Page —
↓
- Genre: Fantasy Action Adventure
- Voices of: Ahn Youngmi [ko] Kim Chae-ha [ko] Kim Bo-min [ko] Yun Yong Sik [ko] Kim Hyeon-gu [ko] Kim Min-ju [ko] Kim Jeong-a [ko] Katie Leigh
- Countries of origin: South Korea Malaysia
- Original language: Korean
- No. of seasons: 1
- No. of episodes: 52

Production
- Producers: Anyzac SK Broadband Daewon Media Giggle Garage

Original release
- Network: KBS1 TVS Disney Channel Astro NJOI
- Release: October 8, 2020 – July 17, 2021

= Time Traveler Luke =

Time Traveler Luke (시간여행자 루크) is a South Korean-Malaysian animated series produced jointly by Anyzac (which also owns Zombiedumb), SK Broadband, Daewon Media, and Giggle Garage.
The series is set during the interwar period, and it is inspired by the steampunk genre.

== Premise ==
The series takes place at a hotel that contains various historical artifacts. The hotel's founder, Paul, is a time traveler who travels through time using a secret elevator hidden behind a library bookshelf to protect and preserve artifacts that are in danger of disappearing. One day, Paul's grandson Luke, who is aware of the existence of this secretive elevator, uses it to travel through time, protect missing artifacts, and find his grandfather. However, he meets Indiana, another time traveler who steals artifacts and seeks wealth and honor.

== Production ==
The series' development goes back to 2017, when the series was originally titled Bellboy Luke, as evidenced by the now-unavailable trailer video uploaded on 2018 by the official YouTube channel, which used to upload videos about their prior series, Zombiedumb. In the Bellboy Luke clips, Jean originally had darker skin and black hair, while Luke largely remained unchanged. However, there is also a poster that was initially titled Luke: Lost & Found.

== Characters ==

=== Relic Guardians ===
- Luke (voiced by Kim Chae-ha in the Korean-language version) is a bellboy who travels through time to find and protect historical artifacts.
- Jean (voiced by Ahn Youngmi in the Korean-language version)
- Leo
- Paul is Luke's grandfather.
↑
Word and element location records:
↓
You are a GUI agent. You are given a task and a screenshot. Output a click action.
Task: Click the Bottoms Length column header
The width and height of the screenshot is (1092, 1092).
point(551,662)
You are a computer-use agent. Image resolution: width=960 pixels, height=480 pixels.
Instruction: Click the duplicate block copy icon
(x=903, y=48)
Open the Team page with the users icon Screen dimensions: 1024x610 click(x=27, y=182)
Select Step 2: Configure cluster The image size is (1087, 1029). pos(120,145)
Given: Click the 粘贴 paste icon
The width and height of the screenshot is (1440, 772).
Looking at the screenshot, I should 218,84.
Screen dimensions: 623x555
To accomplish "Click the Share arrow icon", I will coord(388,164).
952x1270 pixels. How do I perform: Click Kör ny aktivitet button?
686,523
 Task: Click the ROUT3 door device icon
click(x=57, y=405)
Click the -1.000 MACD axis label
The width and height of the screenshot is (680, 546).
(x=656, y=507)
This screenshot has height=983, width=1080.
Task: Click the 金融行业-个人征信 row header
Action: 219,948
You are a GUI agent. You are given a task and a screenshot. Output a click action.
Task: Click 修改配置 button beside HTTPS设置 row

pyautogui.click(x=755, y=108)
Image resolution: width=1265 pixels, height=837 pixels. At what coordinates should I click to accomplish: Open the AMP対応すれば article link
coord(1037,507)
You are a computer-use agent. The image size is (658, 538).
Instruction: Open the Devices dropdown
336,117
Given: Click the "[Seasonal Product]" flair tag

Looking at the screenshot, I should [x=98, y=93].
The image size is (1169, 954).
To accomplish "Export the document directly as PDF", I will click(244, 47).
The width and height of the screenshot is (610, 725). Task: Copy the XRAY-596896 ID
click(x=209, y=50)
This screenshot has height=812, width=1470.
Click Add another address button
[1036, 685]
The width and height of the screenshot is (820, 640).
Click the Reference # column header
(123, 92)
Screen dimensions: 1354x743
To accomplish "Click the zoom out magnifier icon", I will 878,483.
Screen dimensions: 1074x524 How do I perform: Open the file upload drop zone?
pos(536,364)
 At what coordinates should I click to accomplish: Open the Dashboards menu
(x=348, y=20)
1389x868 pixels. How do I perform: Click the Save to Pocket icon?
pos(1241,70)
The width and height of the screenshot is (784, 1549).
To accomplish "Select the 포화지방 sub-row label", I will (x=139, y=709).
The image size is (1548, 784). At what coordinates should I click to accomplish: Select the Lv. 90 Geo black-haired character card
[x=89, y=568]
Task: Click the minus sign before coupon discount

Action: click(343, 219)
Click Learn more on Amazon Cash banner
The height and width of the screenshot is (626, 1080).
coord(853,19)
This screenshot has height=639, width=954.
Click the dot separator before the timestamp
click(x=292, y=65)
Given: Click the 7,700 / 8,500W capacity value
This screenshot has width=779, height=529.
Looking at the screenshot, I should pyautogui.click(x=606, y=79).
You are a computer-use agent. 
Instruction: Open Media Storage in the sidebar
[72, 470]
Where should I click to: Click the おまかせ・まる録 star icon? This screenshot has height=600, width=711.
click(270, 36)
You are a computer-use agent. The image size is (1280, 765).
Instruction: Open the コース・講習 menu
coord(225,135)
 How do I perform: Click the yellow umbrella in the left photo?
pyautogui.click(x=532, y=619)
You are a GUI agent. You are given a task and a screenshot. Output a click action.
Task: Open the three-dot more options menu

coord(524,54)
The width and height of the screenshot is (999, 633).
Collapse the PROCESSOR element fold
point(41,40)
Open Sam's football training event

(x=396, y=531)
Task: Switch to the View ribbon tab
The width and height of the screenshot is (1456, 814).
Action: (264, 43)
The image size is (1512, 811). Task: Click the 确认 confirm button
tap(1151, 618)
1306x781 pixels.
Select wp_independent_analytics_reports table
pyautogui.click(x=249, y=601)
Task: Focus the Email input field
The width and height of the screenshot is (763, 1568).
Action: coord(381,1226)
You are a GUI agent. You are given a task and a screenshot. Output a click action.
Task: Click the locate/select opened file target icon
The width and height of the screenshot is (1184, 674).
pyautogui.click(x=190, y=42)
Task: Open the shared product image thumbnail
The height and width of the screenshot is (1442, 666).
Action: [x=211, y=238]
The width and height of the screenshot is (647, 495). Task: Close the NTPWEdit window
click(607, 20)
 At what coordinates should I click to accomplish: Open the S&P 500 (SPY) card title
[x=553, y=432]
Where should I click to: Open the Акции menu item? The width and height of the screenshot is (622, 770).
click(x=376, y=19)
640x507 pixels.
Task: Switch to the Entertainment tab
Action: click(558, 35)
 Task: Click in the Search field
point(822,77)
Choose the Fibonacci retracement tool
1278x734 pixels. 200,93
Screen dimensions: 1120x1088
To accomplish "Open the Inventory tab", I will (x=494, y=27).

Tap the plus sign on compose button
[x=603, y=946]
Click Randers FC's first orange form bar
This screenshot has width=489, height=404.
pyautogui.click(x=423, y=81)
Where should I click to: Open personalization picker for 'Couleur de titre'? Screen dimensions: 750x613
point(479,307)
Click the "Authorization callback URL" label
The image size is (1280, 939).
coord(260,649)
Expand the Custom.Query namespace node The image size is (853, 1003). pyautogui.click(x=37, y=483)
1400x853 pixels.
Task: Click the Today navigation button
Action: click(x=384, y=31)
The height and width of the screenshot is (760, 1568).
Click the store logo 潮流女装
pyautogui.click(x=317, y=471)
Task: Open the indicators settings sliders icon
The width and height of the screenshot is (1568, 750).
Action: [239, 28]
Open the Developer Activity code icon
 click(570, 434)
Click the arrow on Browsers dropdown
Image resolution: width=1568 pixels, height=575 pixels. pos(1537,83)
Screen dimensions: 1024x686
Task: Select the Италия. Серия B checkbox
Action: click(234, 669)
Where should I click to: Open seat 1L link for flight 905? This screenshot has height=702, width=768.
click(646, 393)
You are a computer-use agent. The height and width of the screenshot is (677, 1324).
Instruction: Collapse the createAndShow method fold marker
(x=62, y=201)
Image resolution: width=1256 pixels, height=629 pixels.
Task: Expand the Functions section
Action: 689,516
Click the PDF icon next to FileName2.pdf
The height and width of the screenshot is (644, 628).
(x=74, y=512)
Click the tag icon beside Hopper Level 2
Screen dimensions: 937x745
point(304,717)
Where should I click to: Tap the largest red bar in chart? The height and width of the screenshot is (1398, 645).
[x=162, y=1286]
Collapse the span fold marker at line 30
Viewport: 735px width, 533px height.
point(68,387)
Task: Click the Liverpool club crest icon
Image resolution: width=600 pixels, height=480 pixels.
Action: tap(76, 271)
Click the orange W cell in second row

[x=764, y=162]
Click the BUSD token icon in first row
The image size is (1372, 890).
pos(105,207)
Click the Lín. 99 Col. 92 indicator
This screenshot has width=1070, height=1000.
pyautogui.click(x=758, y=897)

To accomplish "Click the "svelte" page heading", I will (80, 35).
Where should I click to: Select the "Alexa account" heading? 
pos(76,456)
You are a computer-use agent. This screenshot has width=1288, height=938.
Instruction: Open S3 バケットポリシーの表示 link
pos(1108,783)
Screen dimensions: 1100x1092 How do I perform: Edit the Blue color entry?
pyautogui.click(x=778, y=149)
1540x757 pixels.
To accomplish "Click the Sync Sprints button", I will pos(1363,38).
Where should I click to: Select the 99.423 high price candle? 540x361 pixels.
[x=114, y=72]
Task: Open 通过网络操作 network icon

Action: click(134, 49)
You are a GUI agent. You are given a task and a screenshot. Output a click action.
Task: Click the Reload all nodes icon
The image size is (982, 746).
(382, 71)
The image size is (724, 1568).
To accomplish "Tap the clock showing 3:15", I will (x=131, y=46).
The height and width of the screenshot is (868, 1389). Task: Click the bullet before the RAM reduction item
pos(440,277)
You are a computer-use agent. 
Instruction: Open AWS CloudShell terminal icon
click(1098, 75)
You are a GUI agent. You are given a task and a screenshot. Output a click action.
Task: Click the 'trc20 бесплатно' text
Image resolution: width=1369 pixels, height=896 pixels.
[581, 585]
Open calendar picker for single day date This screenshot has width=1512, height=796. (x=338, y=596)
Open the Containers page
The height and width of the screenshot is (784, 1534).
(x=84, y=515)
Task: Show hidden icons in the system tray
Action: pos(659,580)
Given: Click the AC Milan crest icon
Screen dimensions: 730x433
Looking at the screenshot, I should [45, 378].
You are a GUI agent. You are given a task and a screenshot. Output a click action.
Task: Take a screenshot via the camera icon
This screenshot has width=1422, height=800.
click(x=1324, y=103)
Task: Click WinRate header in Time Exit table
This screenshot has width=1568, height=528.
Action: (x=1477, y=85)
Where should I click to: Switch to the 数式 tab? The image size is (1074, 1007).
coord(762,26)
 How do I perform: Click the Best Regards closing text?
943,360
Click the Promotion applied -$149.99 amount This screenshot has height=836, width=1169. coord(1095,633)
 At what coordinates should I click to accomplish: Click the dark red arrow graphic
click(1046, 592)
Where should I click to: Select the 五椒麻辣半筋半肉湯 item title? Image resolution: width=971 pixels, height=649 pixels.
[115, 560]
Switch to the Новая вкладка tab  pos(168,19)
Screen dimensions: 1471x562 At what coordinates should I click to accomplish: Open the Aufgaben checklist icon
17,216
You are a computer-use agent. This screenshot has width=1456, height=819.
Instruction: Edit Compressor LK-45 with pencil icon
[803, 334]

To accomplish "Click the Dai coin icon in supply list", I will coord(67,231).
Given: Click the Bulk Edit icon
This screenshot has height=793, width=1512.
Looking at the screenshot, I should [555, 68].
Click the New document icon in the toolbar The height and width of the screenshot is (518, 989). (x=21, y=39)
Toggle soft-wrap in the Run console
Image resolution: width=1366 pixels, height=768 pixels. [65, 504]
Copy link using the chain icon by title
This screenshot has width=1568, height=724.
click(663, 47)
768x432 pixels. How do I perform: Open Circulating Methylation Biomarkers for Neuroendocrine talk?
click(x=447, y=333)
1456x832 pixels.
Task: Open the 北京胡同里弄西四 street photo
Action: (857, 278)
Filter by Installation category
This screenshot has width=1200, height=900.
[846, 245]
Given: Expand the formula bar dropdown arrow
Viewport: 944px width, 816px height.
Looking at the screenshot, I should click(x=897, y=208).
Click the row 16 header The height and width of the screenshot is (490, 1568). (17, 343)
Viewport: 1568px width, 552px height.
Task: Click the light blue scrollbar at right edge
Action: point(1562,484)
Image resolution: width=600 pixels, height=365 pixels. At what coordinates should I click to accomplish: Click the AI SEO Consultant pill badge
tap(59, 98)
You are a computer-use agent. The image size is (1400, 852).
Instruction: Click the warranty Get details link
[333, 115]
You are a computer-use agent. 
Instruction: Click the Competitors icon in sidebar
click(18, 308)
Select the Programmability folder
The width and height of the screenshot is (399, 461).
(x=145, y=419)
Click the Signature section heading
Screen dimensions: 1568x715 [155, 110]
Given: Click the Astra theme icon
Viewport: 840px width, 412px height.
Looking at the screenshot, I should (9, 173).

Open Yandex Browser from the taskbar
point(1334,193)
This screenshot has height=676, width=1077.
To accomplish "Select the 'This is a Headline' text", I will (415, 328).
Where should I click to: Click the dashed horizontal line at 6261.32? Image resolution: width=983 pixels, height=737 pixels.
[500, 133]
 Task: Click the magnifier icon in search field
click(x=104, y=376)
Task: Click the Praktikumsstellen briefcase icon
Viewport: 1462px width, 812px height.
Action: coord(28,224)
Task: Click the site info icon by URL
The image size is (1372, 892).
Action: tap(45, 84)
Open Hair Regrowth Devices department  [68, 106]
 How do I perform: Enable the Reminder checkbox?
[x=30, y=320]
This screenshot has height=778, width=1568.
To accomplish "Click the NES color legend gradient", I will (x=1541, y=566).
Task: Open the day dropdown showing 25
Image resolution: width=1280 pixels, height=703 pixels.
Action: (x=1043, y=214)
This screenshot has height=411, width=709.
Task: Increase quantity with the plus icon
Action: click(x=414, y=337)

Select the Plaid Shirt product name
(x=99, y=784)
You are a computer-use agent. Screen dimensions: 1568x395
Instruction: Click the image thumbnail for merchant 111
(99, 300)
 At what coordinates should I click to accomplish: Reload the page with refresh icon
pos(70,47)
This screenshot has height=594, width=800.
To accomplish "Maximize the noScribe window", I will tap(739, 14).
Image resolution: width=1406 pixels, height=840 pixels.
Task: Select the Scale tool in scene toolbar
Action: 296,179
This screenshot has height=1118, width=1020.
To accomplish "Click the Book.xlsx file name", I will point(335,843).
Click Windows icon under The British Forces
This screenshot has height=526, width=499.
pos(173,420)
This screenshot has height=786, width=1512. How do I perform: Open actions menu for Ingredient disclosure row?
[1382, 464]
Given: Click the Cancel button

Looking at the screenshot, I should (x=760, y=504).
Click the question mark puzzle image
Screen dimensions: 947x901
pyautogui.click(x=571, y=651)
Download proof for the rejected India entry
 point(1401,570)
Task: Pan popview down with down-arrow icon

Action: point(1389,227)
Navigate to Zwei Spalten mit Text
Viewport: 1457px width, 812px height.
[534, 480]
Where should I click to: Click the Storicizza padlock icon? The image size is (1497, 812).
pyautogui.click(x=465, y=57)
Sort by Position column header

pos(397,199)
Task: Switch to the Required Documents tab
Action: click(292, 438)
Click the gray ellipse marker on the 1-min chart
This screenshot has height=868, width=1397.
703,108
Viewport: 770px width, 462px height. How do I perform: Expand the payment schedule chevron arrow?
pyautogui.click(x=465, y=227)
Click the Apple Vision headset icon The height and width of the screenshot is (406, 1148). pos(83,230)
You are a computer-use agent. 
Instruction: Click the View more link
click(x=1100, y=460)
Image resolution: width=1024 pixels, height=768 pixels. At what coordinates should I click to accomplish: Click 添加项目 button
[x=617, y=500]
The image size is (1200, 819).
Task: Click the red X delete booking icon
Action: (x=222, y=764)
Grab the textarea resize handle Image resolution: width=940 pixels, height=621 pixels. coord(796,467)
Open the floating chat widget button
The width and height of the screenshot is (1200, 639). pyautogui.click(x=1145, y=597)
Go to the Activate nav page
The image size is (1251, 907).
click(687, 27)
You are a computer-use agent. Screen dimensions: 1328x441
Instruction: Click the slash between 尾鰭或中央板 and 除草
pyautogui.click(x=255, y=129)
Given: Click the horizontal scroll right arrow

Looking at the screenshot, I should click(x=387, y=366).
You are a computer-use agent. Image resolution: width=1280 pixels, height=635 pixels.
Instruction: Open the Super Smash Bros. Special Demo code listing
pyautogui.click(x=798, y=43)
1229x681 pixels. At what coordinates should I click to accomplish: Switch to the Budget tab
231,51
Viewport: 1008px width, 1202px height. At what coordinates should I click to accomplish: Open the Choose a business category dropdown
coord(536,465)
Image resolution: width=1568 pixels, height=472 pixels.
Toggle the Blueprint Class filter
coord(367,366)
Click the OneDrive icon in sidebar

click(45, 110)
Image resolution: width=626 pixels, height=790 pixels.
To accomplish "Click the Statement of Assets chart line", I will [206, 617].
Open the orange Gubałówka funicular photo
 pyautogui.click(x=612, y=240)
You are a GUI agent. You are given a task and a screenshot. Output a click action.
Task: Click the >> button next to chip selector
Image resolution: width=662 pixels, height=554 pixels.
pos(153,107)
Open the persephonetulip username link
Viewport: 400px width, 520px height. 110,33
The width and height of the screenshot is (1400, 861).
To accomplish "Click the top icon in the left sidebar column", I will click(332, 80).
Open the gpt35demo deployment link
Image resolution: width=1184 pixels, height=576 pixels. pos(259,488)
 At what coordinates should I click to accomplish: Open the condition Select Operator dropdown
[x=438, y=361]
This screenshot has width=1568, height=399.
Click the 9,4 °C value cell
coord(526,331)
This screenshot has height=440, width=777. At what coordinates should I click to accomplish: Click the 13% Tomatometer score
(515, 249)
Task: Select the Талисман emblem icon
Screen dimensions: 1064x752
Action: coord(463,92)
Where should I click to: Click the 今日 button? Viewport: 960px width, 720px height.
↑
Exercise tasks —
[A] Answer these questions from the Time Traveler Luke page:
(i) How many episodes does the series have?
(ii) Under what title was the series originally developed in 2017?
(iii) Who is the founder of the hotel where the series takes place?
[B] Repeat the part of the Time Traveler Luke page from "Original release" to "the steampunk genre.".

Solutions per task —
[A]
(i) 52
(ii) Bellboy Luke
(iii) Paul

[B]
Original release
- Network: KBS1 TVS Disney Channel Astro NJOI
- Release: October 8, 2020 – July 17, 2021

= Time Traveler Luke =

Time Traveler Luke (시간여행자 루크) is a South Korean-Malaysian animated series produced jointly by Anyzac (which also owns Zombiedumb), SK Broadband, Daewon Media, and Giggle Garage.
The series is set during the interwar period, and it is inspired by the steampunk genre.